* [WHAT YOU SHOULD DO] Word-for-word transcription: reproduce all of the data, but not the pictures.

* [PROVIDED DATA]

--*--

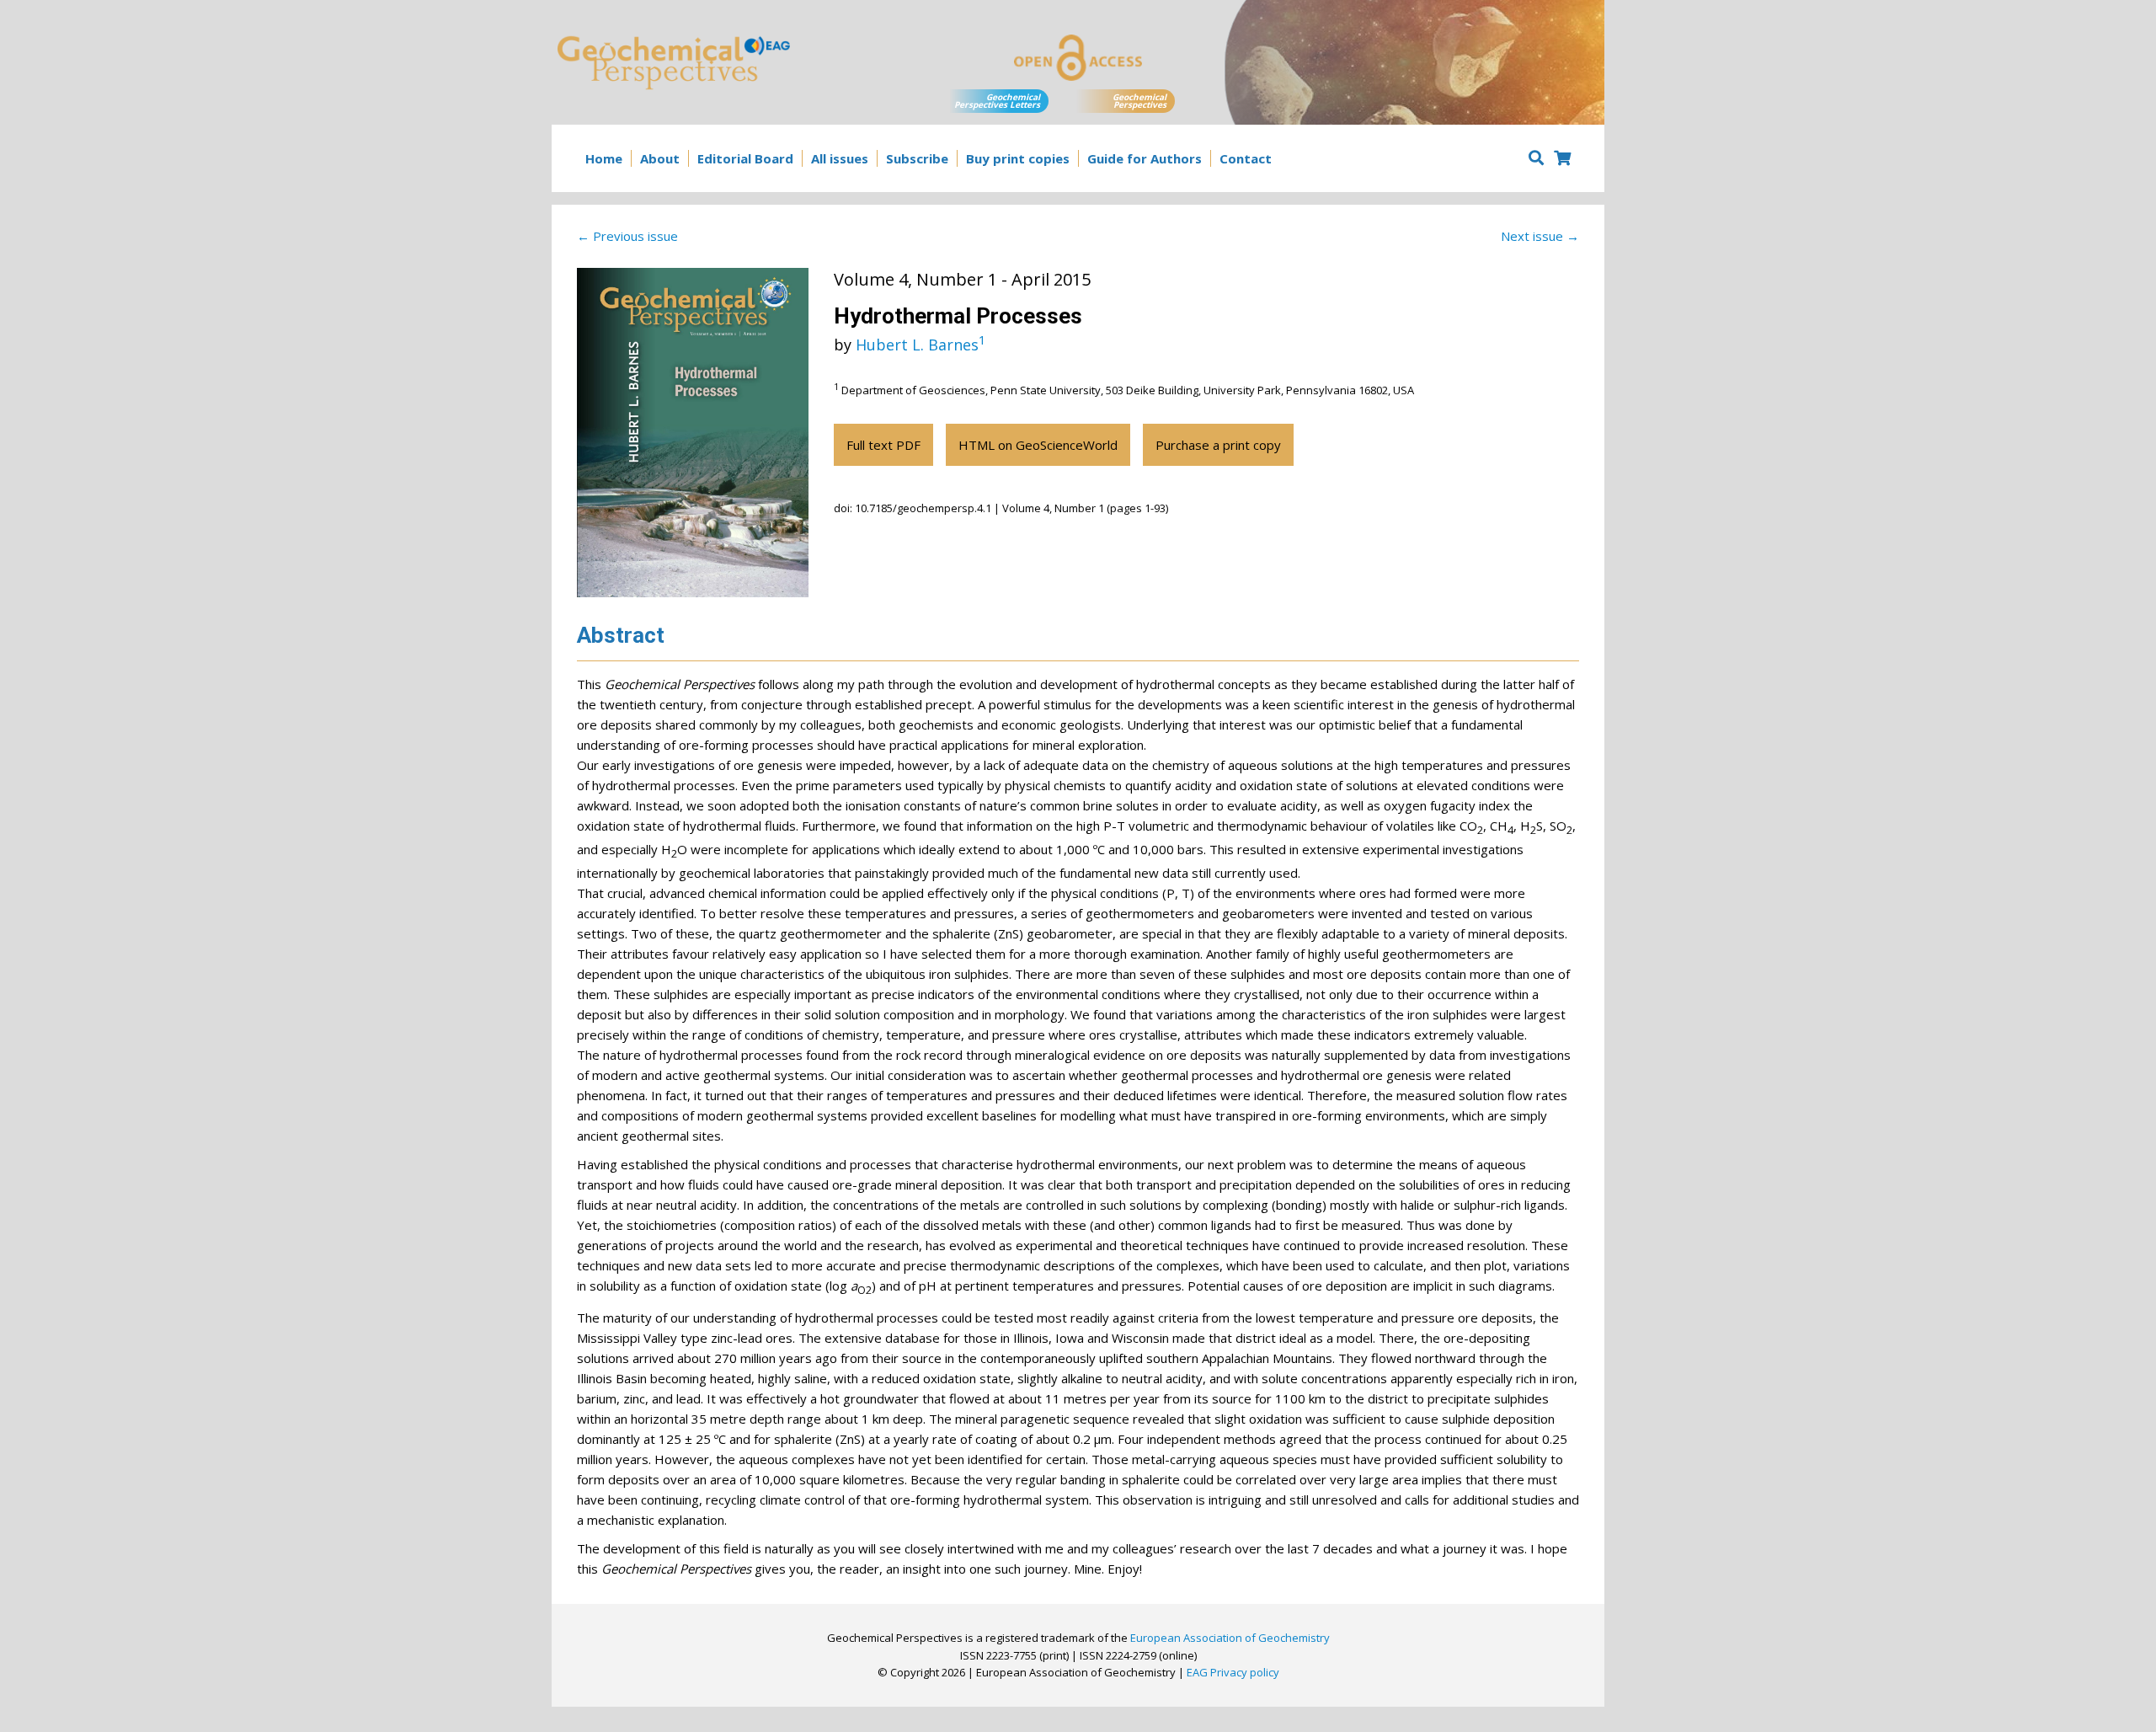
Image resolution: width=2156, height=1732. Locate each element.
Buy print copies (1018, 158)
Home (603, 158)
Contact (1245, 158)
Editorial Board (745, 158)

--*--

* [OUTPUT BELOW]
Image resolution: width=2156, height=1732. Locate each element.
Buy print copies (1018, 158)
Home (603, 158)
Contact (1245, 158)
Editorial Board (745, 158)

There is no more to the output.